Melissa Michaels has plenty of simple, approachable tips for home organizing in Simple Organizing: 50 Ways to Clear the Clutter. The book features more than 300 organization tips for each room and area of your home, in short readable sections with photos. And if you enjoy Melissa's style, she's the author of several other home design and organization books as well.
Essentialism: The Disciplined Pursuit of Less by Greg McKeown is a great tool for decision-making and improving discipline. He writes, "Essentialism is not about how to get more things done; it’s about how to get the right things done. It doesn’t mean just doing less for the sake of less either. It is about making the wisest possible investment of your time and energy in order to operate at our highest point of contribution by doing only what is essential."

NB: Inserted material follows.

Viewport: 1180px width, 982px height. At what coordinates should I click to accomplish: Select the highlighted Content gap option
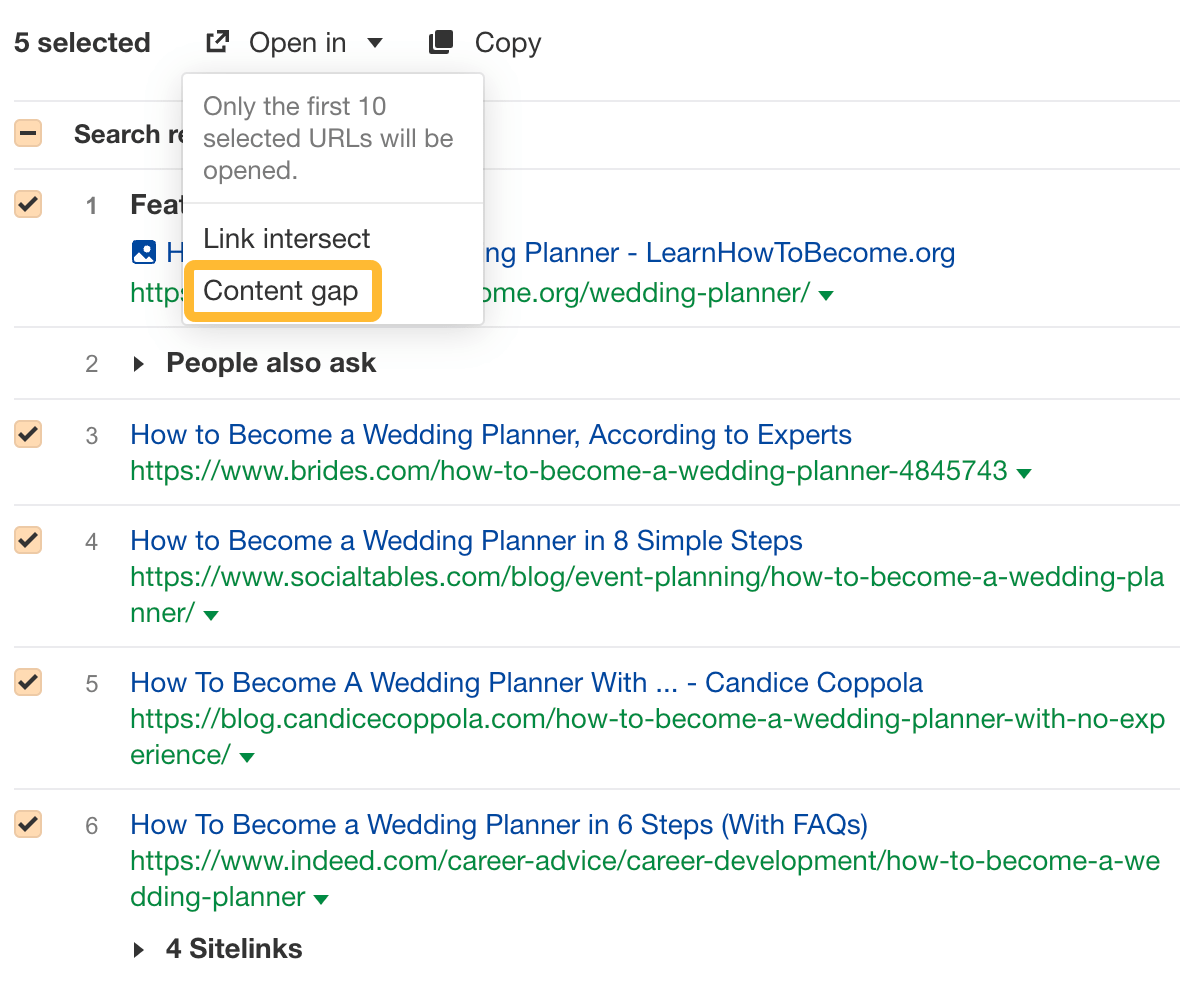click(282, 290)
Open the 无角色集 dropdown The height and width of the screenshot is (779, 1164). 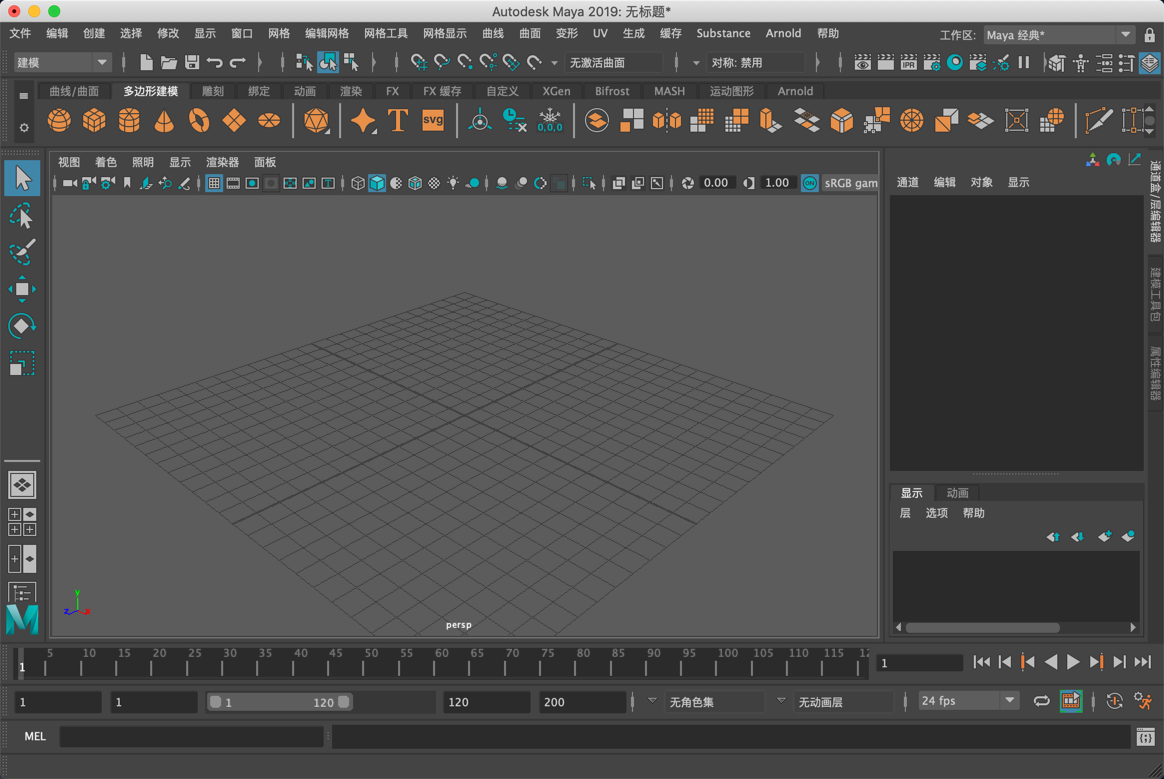tap(713, 701)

Lastly, you don't have to be a senior citizen to appreciate Margareta Magnusson's perspective in The Gentle Art of Swedish Death Cleaning. In Sweden there is a kind of decluttering called döstädning, dö meaning “death” and städning meaning “cleaning.” This surprising and invigorating process of clearing out unnecessary belongings can be undertaken at any age or life stage but should be done sooner than later, before others have to do it for you. Artist Magnusson, with Scandinavian humor and wisdom, instructs readers to embrace minimalism. Her radical and joyous method for putting things in order helps families broach sensitive conversations, and makes the process uplifting rather than overwhelming.